* [EXERCISE 1]
From the excerpt on psychic investigations, reproduce the passage between "For the experiment, a" and "was actually telepathic.", inclusive.
* [EXERCISE 2]
Translate this sentence from the excerpt on psychic investigations into Spanish: "Joking aside, I had some criticisms to share, and the parapsychologists listened earnestly."
* [EXERCISE 3]
Extend the excerpt on psychic investigations, writing on from the point where it stops.

For the experiment, a random number generator was used to select one of a set of four pictures. I was then subjected to mild sensory deprivation (involving diffuse light and white noise) in a soundproofed test room (figure 3) where Tamás joined me. Unknown to me, Eles was chosen as “sender”—that is, one tasked with looking at the target picture and attempting to convey it to me telepathically.

On request, I made verbal descriptions and later a sketch of what I had envisioned in my mind’s eye, then was shown the four pictures and asked to pick the one best matching my impressions. As it happened, my selection was the one Eles had “sent.” This was only a one-in-four guess, but everyone was amused—both at the outcome and at my pretense of having discovered I was actually telepathic.

Joking aside, I had some criticisms to share, and the parapsychologists listened earnestly. I thought the person who monitors the experiment by sitting in the room and interacting with the test subject should not have seen (or actually been familiar with) all of the two hundred or so photos used in the series of ganzfeld experiments. And I wondered why the researchers did not attempt to further test those subjects who scored consistently well (or poorly, for that matter), to see if their results might represent only a statistical fluke or could have some other explanation.

(This entire subject is complicated and deserves a more detailed description and analysis than I am able to provide here. Those who are further interested should read the critiques of ganzfeld and other psi experiments by CSI’s Ray Hyman [1996; 2008], who is professor emeritus of psychology at the University of Oregon and an expert in cognition, the psychology of deception, and the evidence for paranormal claims, including parapsychological ones.)

Wondering at the Gypsy’s Trance

The most sensational of our investigative adventures was surely our encounter with a “gypsy” (Roma) fortuneteller and medium at her apartment in Budapest. She wore a colorful scarf and treated us to music from Radio C, the local Roma channel, while I idly looked at her well-worn deck of fortune-telling cards. For an unstated fee (more about that later) she offered to enter into a trance in order to get some important advice that Eles was seeking from the spirit of her deceased twin.

Eles had invented the dead twin in a conversation with me on the way to the medium’s apartment. Her original imaginary creation was female; however, when the Roma woman (who does soothsaying weekly on Radio C) began to fish for information and asked if the twin had been male, Eles decided to go with that. She also agreed with other gleanings by the medium that culminated in the tale of the brother having died in a car accident caused by his own drunkenness. Eles played her role admirably, and the medium swallowed the bait, hook and all.

gypsy fortunetellerFigure 4. Gypsy fortuneteller and medium is about to return from the Other Side. (Photographs by Joe Nickell)

* [DATA UNDER STUDY]

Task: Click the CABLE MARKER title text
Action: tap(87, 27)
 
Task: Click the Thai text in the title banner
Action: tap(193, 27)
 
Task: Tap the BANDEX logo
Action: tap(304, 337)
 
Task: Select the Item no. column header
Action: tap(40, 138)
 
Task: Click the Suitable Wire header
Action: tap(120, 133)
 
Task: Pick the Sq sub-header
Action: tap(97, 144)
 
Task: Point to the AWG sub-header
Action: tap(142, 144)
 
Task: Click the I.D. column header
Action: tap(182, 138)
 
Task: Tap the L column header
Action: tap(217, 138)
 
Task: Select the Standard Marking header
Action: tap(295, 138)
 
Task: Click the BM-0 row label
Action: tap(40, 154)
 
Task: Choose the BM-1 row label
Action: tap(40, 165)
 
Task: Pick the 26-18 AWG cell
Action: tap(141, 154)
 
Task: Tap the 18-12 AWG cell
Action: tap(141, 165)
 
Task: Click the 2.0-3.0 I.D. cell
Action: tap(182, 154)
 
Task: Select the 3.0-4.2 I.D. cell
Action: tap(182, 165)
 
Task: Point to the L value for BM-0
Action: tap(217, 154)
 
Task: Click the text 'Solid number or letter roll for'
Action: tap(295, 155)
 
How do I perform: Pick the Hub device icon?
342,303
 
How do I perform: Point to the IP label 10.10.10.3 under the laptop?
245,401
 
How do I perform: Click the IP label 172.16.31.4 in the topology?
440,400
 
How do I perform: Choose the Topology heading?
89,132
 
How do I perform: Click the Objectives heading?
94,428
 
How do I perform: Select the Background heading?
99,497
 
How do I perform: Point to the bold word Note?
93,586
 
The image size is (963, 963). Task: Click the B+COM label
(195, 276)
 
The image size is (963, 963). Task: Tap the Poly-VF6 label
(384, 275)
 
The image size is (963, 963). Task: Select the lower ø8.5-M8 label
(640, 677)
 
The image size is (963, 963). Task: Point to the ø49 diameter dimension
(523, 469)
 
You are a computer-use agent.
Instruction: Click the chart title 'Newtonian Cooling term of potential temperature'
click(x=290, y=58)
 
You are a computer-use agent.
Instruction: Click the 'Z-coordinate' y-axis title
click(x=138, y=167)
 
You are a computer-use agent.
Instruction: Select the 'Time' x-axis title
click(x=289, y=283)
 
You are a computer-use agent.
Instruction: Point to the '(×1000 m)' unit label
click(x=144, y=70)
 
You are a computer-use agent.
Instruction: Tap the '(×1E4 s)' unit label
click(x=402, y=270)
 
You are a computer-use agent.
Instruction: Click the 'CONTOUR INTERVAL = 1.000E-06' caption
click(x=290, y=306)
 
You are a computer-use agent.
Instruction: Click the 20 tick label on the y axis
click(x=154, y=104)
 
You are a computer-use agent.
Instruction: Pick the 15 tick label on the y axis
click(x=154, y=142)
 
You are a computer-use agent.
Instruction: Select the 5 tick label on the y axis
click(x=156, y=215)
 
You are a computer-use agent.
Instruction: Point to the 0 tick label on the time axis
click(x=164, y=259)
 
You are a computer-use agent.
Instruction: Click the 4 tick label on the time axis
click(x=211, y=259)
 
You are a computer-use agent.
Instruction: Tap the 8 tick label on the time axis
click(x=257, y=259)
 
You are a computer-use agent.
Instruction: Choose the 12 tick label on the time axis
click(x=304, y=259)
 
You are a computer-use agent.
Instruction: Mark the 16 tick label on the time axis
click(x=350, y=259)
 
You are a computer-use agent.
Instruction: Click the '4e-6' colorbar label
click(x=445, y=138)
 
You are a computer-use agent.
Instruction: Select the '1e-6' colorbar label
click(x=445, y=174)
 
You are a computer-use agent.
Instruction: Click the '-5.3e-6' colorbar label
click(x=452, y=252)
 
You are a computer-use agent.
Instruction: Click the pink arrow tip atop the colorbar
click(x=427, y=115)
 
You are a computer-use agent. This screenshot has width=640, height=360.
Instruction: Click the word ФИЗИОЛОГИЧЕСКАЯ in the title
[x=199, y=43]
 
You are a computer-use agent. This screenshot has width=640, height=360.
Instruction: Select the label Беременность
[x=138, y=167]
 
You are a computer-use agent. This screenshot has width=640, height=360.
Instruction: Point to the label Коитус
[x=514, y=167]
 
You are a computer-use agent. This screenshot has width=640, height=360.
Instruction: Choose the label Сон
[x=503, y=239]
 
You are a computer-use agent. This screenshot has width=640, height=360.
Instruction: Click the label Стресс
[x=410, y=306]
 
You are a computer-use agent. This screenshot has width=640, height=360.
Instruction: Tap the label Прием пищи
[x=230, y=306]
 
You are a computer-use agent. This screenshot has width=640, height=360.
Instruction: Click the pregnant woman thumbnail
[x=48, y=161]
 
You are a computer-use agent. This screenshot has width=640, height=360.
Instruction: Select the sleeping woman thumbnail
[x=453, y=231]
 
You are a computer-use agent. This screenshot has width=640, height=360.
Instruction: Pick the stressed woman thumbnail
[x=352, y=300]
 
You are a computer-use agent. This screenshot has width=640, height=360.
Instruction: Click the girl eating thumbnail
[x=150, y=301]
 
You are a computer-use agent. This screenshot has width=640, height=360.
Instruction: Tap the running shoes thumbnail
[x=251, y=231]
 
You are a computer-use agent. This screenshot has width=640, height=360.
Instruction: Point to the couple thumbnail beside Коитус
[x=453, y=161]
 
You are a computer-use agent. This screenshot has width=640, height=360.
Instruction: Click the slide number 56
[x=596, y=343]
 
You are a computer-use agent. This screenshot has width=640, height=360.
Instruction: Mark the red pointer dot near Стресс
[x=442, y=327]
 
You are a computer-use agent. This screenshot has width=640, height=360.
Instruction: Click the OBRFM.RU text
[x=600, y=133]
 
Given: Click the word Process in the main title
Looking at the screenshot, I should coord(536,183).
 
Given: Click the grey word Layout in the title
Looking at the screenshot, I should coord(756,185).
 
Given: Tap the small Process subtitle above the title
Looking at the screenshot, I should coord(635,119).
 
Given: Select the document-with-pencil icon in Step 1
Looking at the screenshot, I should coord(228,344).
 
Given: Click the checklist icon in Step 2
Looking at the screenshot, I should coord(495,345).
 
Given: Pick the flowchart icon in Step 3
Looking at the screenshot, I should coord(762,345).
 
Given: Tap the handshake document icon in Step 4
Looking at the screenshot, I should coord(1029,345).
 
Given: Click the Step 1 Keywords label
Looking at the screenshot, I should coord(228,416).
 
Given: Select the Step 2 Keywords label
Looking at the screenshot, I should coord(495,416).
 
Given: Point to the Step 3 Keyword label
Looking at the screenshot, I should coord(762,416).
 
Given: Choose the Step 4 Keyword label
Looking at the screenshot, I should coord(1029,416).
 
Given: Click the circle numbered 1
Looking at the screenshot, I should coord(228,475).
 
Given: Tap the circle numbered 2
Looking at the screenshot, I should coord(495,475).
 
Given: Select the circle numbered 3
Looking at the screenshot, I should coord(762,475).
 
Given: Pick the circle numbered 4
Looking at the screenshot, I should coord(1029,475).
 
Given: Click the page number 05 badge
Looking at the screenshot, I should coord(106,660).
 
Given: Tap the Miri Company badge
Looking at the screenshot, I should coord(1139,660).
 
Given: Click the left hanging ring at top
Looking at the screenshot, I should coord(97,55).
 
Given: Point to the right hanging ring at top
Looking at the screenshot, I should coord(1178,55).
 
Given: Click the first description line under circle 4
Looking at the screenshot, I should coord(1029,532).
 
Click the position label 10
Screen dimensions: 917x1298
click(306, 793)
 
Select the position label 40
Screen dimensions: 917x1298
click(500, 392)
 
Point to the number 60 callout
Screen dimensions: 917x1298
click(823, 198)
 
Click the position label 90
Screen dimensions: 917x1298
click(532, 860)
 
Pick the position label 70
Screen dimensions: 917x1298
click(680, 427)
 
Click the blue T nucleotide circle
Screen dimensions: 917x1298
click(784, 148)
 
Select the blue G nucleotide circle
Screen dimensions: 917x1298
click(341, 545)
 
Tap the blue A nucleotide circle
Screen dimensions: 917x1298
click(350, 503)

* [EXPECTED ANSWER 1]
For the experiment, a random number generator was used to select one of a set of four pictures. I was then subjected to mild sensory deprivation (involving diffuse light and white noise) in a soundproofed test room (figure 3) where Tamás joined me. Unknown to me, Eles was chosen as “sender”—that is, one tasked with looking at the target picture and attempting to convey it to me telepathically.

On request, I made verbal descriptions and later a sketch of what I had envisioned in my mind’s eye, then was shown the four pictures and asked to pick the one best matching my impressions. As it happened, my selection was the one Eles had “sent.” This was only a one-in-four guess, but everyone was amused—both at the outcome and at my pretense of having discovered I was actually telepathic.

* [EXPECTED ANSWER 2]
Bromas aparte, yo tenía algunas críticas que compartir, y los parapsicólogos escucharon con seriedad.

* [EXPECTED ANSWER 3]
As the medium prepared to communicate with the alleged twin, she warned us not to be afraid if she should fail to emerge from her trance state but simply try to revive her by calling her name and having some water ready. I took the warning as an indication that the woman was going to put on a good show, and I was not disappointed. She knelt to pray, then sat in a chair where she embarked on her voyage to the Other Side (figure 4).

Suitably “entranced,” she was soon spinning a “message” from the nonexistent twin to Eles, who seemed obviously moved by the heartfelt outpourings. At length, the alleged communication over, Eles dutifully attempted to revive the medium, who appeared to be immersed in her role, eventually coming to with great histrionics, including a bout of sobbing. After she had finally calmed down, I asked her about her gifts, and she told us that her maternal grandmother had also been clairvoyant. We were not quite prepared for what would soon be the most elaborate act of all: her attempt to wrest from us a whopping fee.

She apparently thought—wrongly again—that we were wealthy gorgios (non-gypsies) who would cough up a lot of cash. Not a speaker of Hungarian, I left it to Hrasko and Eles to conduct the negotiations, which I could see were filled with reasoned if angry discourse from our side and more anger, bluster, and histrionics from the Roma woman. I had thought at one point we might throw down some cash and walk out, but I did not know that—surreptitiously following our entry into her apartment—she had locked us in! What a gal! Still, I will not use the term “attempted extortion.” Maybe she just did not want us to be disturbed. In time, for a fee of about fifty U.S. dollars—excessive, considering the mediumistic communication was at best a work of imagination—we were on our way, and the Roma woman was all smiles. We were smiling too, from our different perspective.


Attila Hill. 2011. Available online at; accessed February 24.

Eyewitness Travel: Hungary. 2007. New York: Dorling Kindersley Publishing.

Emory, C. Eugene. 1995. Telephone psychics: Friends or phonies? Skeptical Inquirer 19(5) (September/October): 14–17.

Guiley, Rosemary Ellen. 1991. Encyclopedia of the Strange, Mystical, and Unexplained. New York: Gramercy Books.

Hyman, Ray. 1996. The evidence for psychic functioning. Skeptical Inquirer 20(2) (March/April): 24–26.

———. 2008. Anomalous cognition. Skeptical Inquirer 32(4) (July/August): 40–43.

The Labyrinth of Buda Castle. N.d. Advertising card, obtained September 17, 2010.

Nickell, Joe. 1990. Pen, Ink, and Evidence: A Study of Writing and Writing Materials for the Penman, Collector, and Document Detective. Reprinted New Castle, Delaware: Oak Knoll Press, 2000.

———. 2002. Benny Hinn: Healer or hypnotist? Skeptical Inquirer 26(3) (May/June): 14–17.

———. 2003. Dowsing mysterious sites. Skeptical Inquirer 27(3) (May/June): 14–17.

Olsen, Brad. 2007. Sacred Places—Europe—108 Destinations. San Francisco, California: Consortium of Collective Consciousness, 128–32.

Randi, James. 1991. James Randi: Psychic Investigator. London: Boxtree.

Schmeh, Klaus. 2011. The Voynich manuscript: The book nobody can read. Skeptical Inquirer 35(1) (January/February): 46–50.

Tietze, Harald. 2004. Dowsing Manual. N.p.: Harald W. Tietze Publishing.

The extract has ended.